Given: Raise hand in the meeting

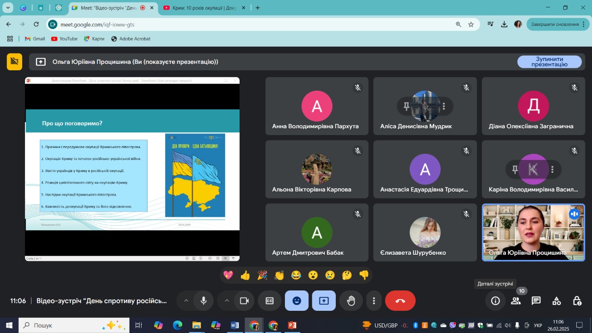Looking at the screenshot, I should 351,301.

--

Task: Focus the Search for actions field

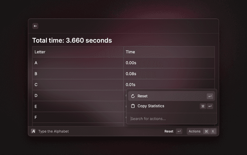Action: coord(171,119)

--

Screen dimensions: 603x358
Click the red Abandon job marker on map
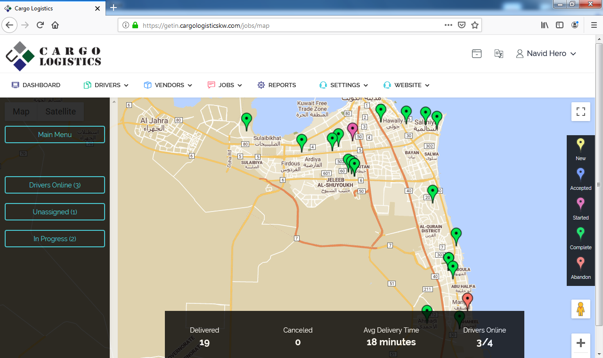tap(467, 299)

EXERCISE DETAILS
Rewrite the lines above from the one containing "Screen dimensions: 603x358" through the one containing "tap(467, 299)", changing "marker" to "pin" and keeping everything else as it is. Leave the pictures out of your answer.

THE REPLY
Screen dimensions: 603x358
Click the red Abandon job pin on map
tap(467, 299)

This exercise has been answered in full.